Kate was assigned to work in the kitchen. Her first day, she scrubbed potatoes until her back ached. The next day she did laundry, with a washboard just like the one at home, the same boiling and rinsing and wringing. She thought of the kitchen in Plum River, the oilcloth on the table, the milk pitcher with a rooster on it, Mrs. Pinkerton's shoes misshapen
by bunions. She saw Mary Virginia's little blond head as she stood beside her, cutting out biscuits with a thimble, and began to cry, a quiet sluice of tears sliding into the water, but no one noticed; the other laundress was wiping her face too, wet from perspiration.

The next day she was the cook's assistant, gutting a rabbit, peeling potatoes and rutabagas. An attendant came to watch. “You're making progress,” she said, and a few days later Kate was granted parole.

She went out with Norma and several other women and a man who worked on the wards. The sun bathed her arms and face, and she drank in the fragrance of fresh clover. At the back of the property, Kate found a litter of kittens beside a fence. She took one without asking and put it beneath her shawl on the sore place in her side.

Beyond the fence was a hill that cut steeply down into woods; past the trees, on a rise, were fields of corn. They marched back along the edge of the property and looked at the asylum farm, the barnyard beside the fence. She stared at the unpainted barn, the hay spilling out of the mow, a well with a pump handle, the overhead roof of the well rotted away. There was a chicken on a mule's back, piled sacks of grain, a wooden chair lying on its side.

It was a mirror of the life she'd left, cruel in its accuracy.

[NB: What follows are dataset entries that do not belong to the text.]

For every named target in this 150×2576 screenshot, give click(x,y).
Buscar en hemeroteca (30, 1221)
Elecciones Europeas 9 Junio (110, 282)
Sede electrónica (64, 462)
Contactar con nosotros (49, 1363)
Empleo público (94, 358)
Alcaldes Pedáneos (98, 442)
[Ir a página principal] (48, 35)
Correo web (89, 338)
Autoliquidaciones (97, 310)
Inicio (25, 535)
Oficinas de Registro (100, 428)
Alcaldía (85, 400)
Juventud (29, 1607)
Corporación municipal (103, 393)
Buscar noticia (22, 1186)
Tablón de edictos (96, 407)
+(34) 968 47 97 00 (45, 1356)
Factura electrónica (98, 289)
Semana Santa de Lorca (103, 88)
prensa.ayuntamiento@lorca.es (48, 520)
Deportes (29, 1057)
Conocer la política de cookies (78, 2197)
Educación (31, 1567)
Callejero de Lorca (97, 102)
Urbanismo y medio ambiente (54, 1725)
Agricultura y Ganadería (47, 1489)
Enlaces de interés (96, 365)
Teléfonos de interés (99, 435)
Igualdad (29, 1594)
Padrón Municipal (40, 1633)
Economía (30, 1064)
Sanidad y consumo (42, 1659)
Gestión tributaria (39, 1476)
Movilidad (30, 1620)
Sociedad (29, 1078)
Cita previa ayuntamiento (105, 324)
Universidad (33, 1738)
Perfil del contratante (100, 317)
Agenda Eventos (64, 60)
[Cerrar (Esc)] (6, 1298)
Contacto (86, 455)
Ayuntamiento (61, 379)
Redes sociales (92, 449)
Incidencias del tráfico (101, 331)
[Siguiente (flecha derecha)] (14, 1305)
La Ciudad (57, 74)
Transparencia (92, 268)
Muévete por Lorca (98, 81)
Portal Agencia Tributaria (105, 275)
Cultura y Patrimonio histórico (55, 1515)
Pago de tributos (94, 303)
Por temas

She thought of the children, the dirt beneath their toes, Franklin and Mary Virginia running after fireflies. The babies.

They would have missed her at first but not now. What would Frank have told them? Perhaps that she was dead, thinking it the kindest thing. She squeezed the kitten so hard that it clawed her arm and dropped to the ground.

Franklin was old enough to know. They should all know. She felt a splinter of excitement, looking at the barnyard. They should all know she loved them.

Later in the evening she slipped out alone. It was almost dark. Invisible in her brown dress, a kerchief over her hair, she moved across the lawn. She walked along the fence to find a gate that would open to the farm, a stile perhaps, like those in nursery rhymes she had read to them, but there was none. She lay down near the barnyard, pressed against the fence. When morning came she was still there, the nurse striding across the wet grass to capture her.